The Kurdistan Workers Party (PKK), a group the United States and other NATO allies designated a terrorist organization, claims its fighters will only leave Sinjar, Iraq, once it goes back to the control of the Yazidis, a minority group that calls the area its home.
Islamic State (ISIS/ISIL) jihadists decimated the Yazidi-majority district of Sinjar in northern Iraq’s Nineveh province when they captured large swaths of Iraq and Syria in 2014, killing many of the men and enslaving the women and children.
Although Sinjar, also known as Shingal, was deemed “liberated” in November 2015, some Yazidis told Breitbart News the following April that ISIS rendered the district unlivable.
A statement issued Monday by the co-leadership of a political body linked to the PKK, the Group of Communities in Kurdistan (KCK), denied the claims that the Kurdish terrorist group is willing to pull their fighters out of Sinjar, reports Rudaw.

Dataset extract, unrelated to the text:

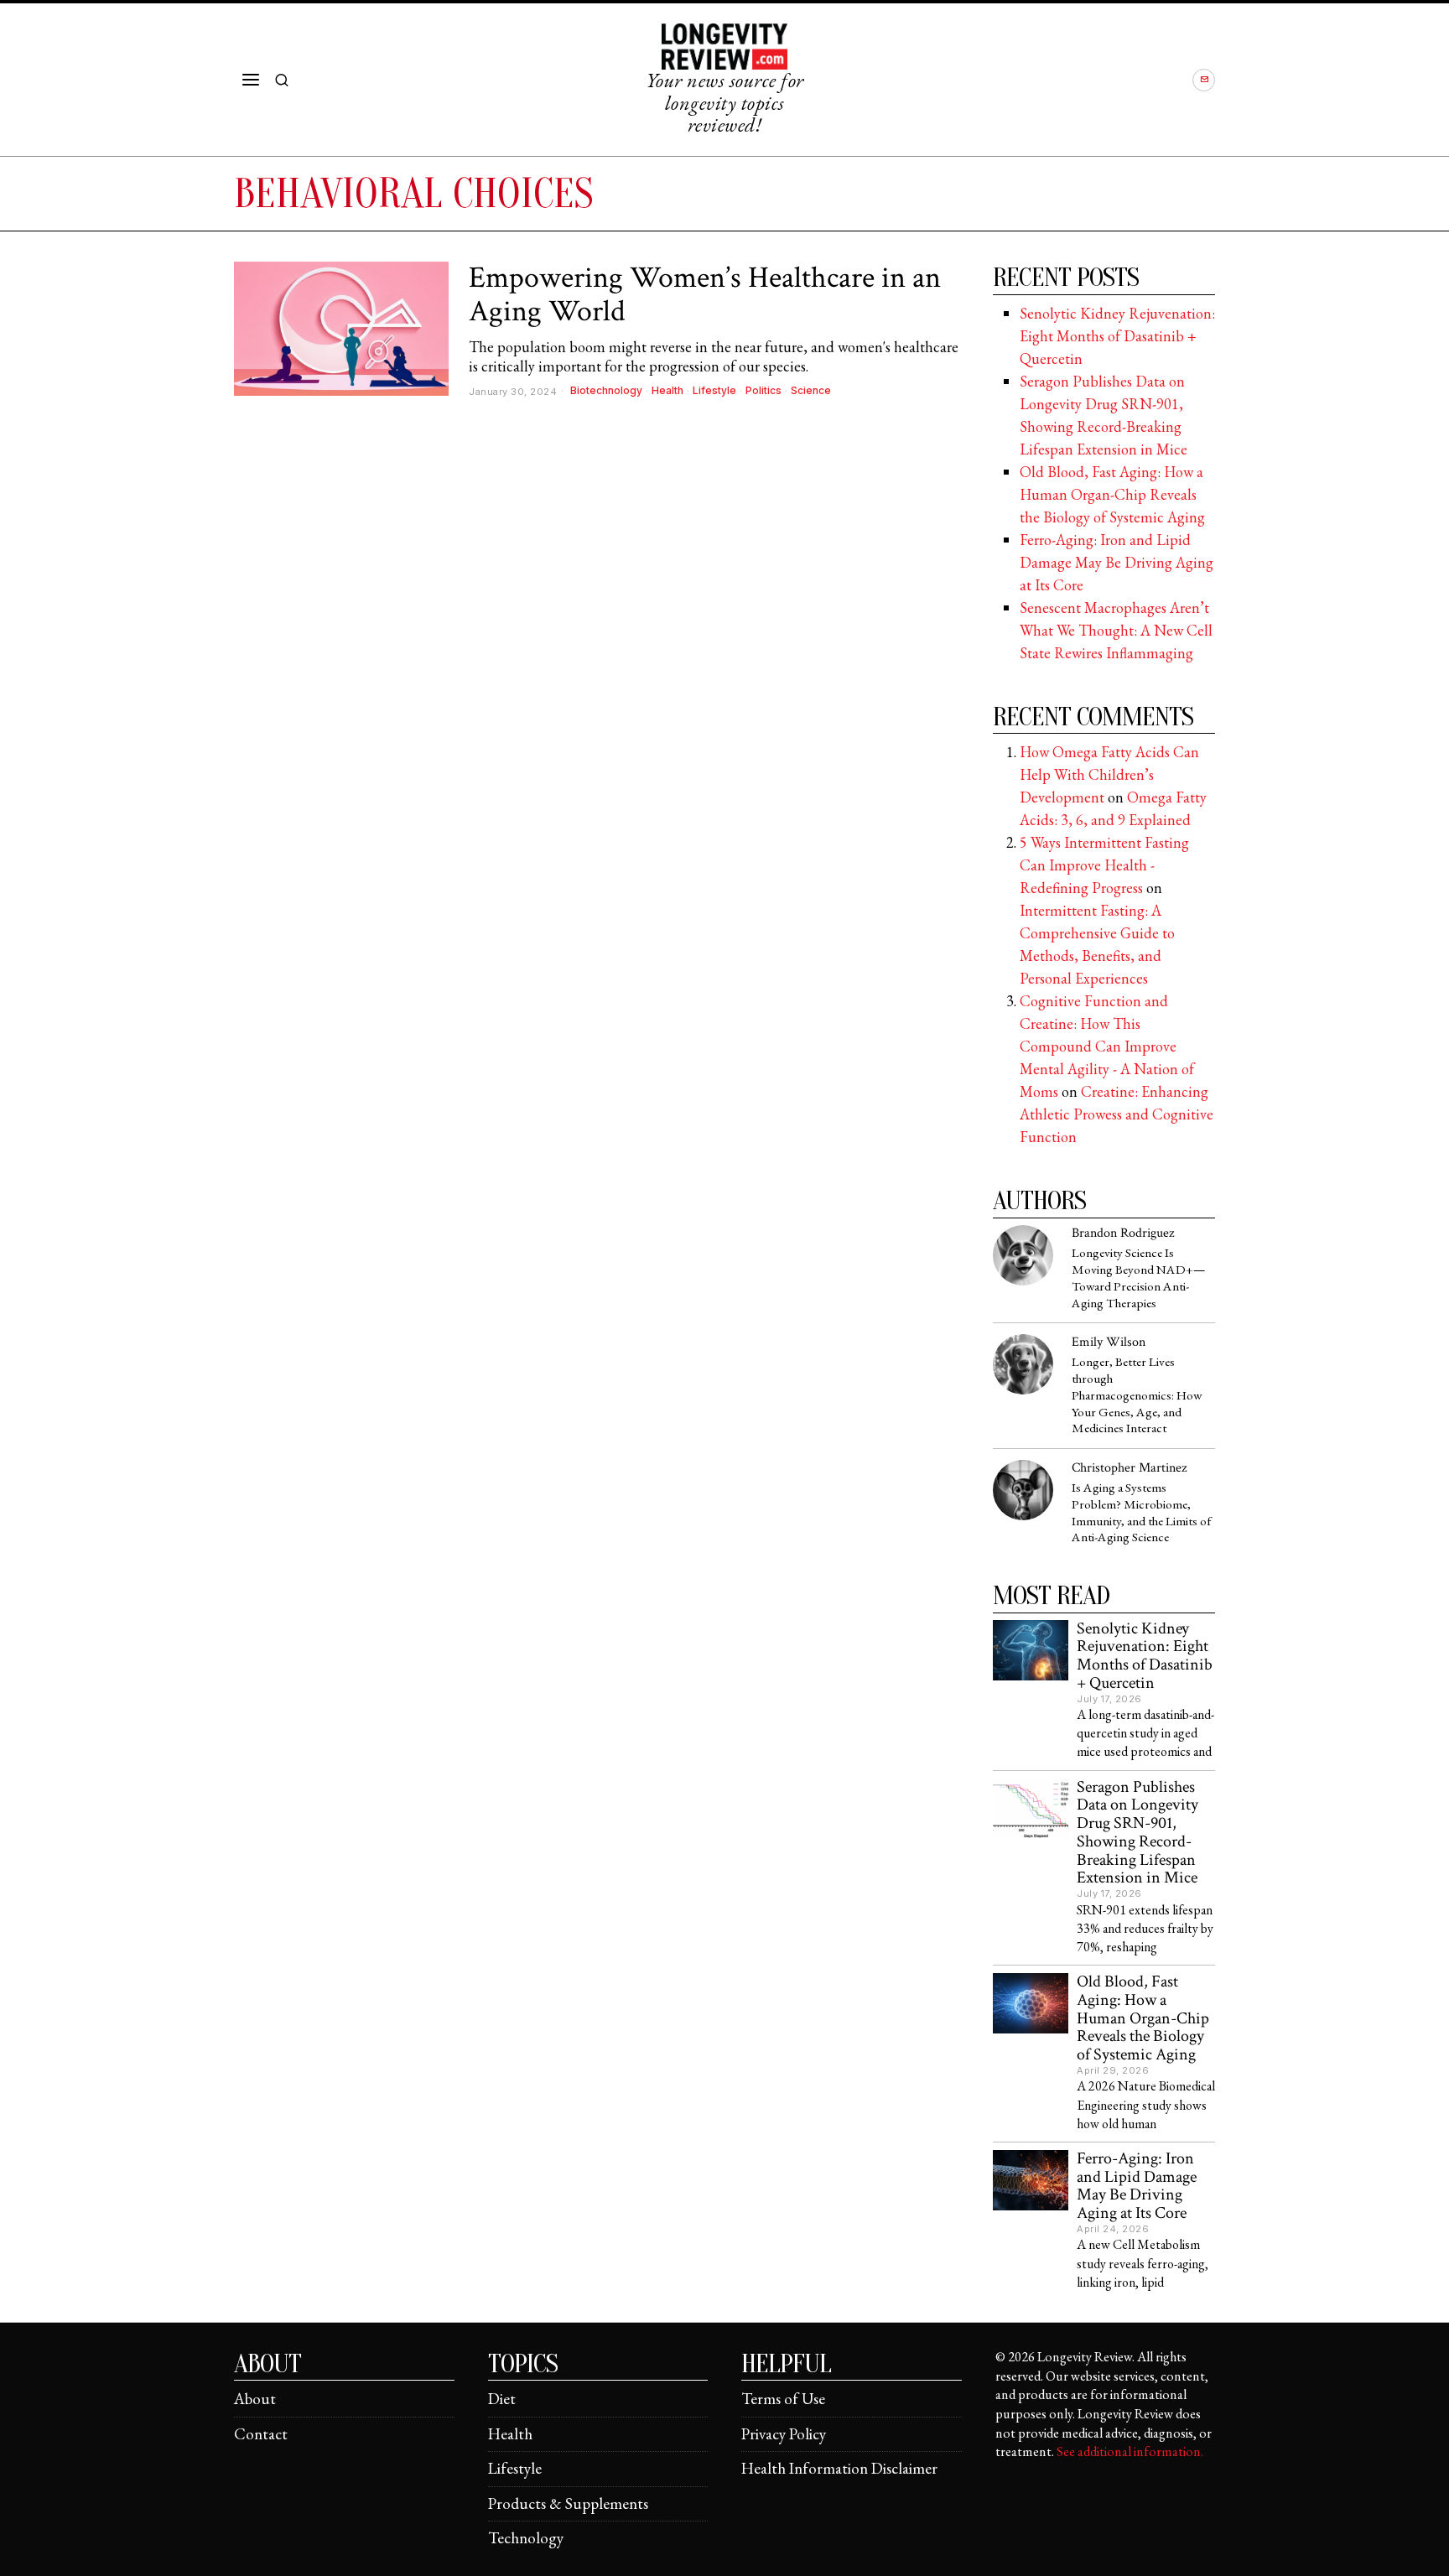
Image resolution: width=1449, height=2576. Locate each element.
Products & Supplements (568, 2503)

“The PKK assists the Yezidis to create a self-defense force and administrative institutions,” notes the statement, adding that “once the Yezidis have their own protection force and independent administration, then the PKK’s ambitions will be fulfilled in Shingal.”
Moreover, the statement points out that “the more Yezidis create their force, the less guerrilla force will remain there.”
The statement comes after Rudaw cited Mohammed Amin Penjweni, identified as being close to the PKK, saying the PKK and northern Iraq’s autonomous Kurdistan Regional Government (KRG) have reached an agreement on pulling out the terrorist group’s fighters out of Sinjar.
Rudaw reports that Iraq, Turkey, and the United States all insist the PKK should abandon the region.
Both the U.S. and Turkey have named the PKK a terrorist group.
Moreover, the KRG Prime Minister Nechirvan Barzani stressed in December that, “The PKK should leave Sinjar. Today’s presence of the PKK in Sinjar causes instability in the region.”
Barzani warned later in the month, during an interview with Al-Monitor, that he was willing to use force against the PKK if it did not voluntarily leave Sinjar.
Despite Baghdad’s opposition to the presence or Turkish troops on Iraqi soil, Turkish PM Binali Yildirim and Iraqi counterpart PM Haider al-Abadi recently met and agreed not to allow terrorist groups to operate on their lands.